In Texas, Battle is on Over BooksBreaking News
tags: education, Texas, culture war, critical race theory
In late September, Carrie Damon, a middle school librarian, celebrated “Banned Books Week,” an annual free-speech event, with her working-class Latino students by talking of literature’s beauty and subversive power.
A few weeks later, State Representative Matt Krause, a Republican, emailed a list of 850 books to superintendents, a mix of half-century-old novels — “The Confessions of Nat Turner” by William Styron — and works by Ta-Nehisi Coates and Margaret Atwood, as well as edgy young adult books touching on sexual identity. Are these works, he asked, on your library shelves?
Mr. Krause’s motive was unclear, but the next night, at a school board meeting in San Antonio, parents accused a librarian of poisoning young minds.
Days later, a secretary sidled up to Ms. Damon and asked if district libraries held pornography.
“‘No, no, honey, we don’t buy porno,’” Ms. Damon replied.
She sighed. “I don’t need my blood pressure going crazy worrying about ending up on a politician’s radar.”

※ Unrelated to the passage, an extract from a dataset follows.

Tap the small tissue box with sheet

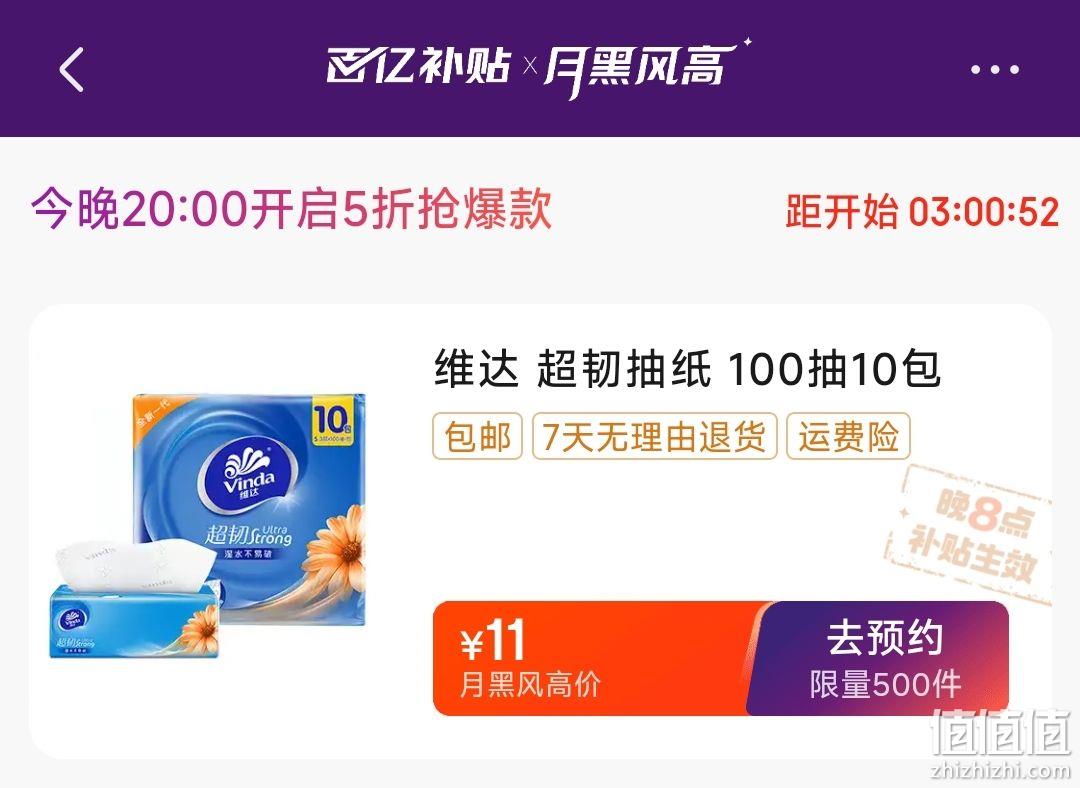(134, 599)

Texas is afire with fierce battles over education, race and gender. What began as a debate over social studies curriculum and critical race studies — an academic theory about how systemic racism enters the pores of society — has become something broader and more profound, not least an effort to curtail and even ban books, including classics of American literature.
In June, and again in recent weeks, Texas legislators passed a law shaping how teachers approach instruction touching on race and gender. And Gov. Greg Abbott, a Republican with presidential ambitions, took aim at school library shelves, directing education officials to investigate “criminal activity in our public schools involving the availability of pornography.”
“Parents are rightfully angry,” he wrote in a separate letter. They “have the right to shield their children from obscene content.”
Such upheaval surprises few. Public schools are where a society transmits values and beliefs, and this fraught and deeply divided time has again made a cauldron of public education.
“Education is not above the fray; it is the fray,” said Robert Pondiscio, a former teacher and senior fellow at the American Enterprise Institute, a public policy group. “It’s naïve to think otherwise.”